| TRAVAIL DEMANDÉ |
Continuez le texte ci-dessous, où le photographe parle de ses expositions sur Berlin et sur les Vietnamiens de la Grande Guerre, en reprenant juste après sa dernière phrase.

F.T: Sans être « historien », je suis très intéressé par l’Histoire, celle de la France, du Vietnam et des pays où j’ai vécu.

J’ai fait ces expositions avant tout parce que je suis photographe, j’aime la photographie et j’ai déjà fait différentes expositions personnelles, en particulier sur Berlin où j’ai vécu de 1984 à 1991. Témoin et photographe de la chute du mur de Berlin, on m’a demandé de faire des expositions sur cet événement. A l’occasion  du Centenaire de la Grande Guerre, j’ai proposé une exposition sur la participation des Vietnamiens dont j’ai appris l’existence au cours de mes études universitaires.

| INFORMATIONS AFFICHÉES |

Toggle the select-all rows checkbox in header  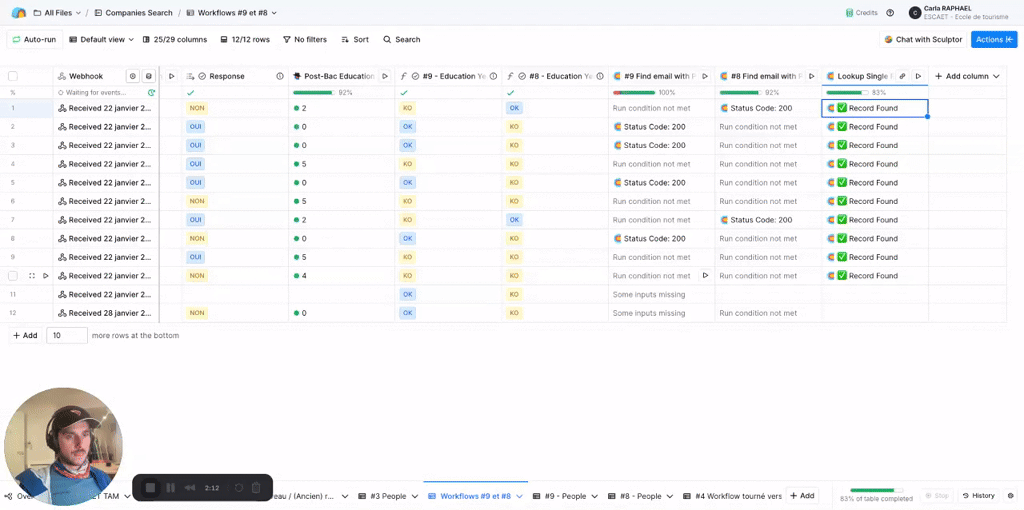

| RÉSULTAT OBTENU |
Matériellement je recherche dans les archives (Archives Nationales à Paris-Pierrefitte, Archives Nationales d’Outre-Mer à Aix-en-Provence, Archives départementales à Bordeaux, Archives de l’Armée aux Invalides) des documents écrits et iconographiques. Je photographie (ce qui est permis) ce qui m’intéresse pour les expositions. Je consulte également les ouvrages sur le thème, j’interroge et enregistre mes proches et connaissances. Enfin je scanne chez moi d’anciennes photographies que je possède ou qu’on me confie.

Je n’oublie jamais d’indiquer la source des photos et documents exposés ainsi que le copyright.

J’encadre, je confectionne les passe-partout et j’écris les légendes. Tout ceci demande du temps et de l’argent.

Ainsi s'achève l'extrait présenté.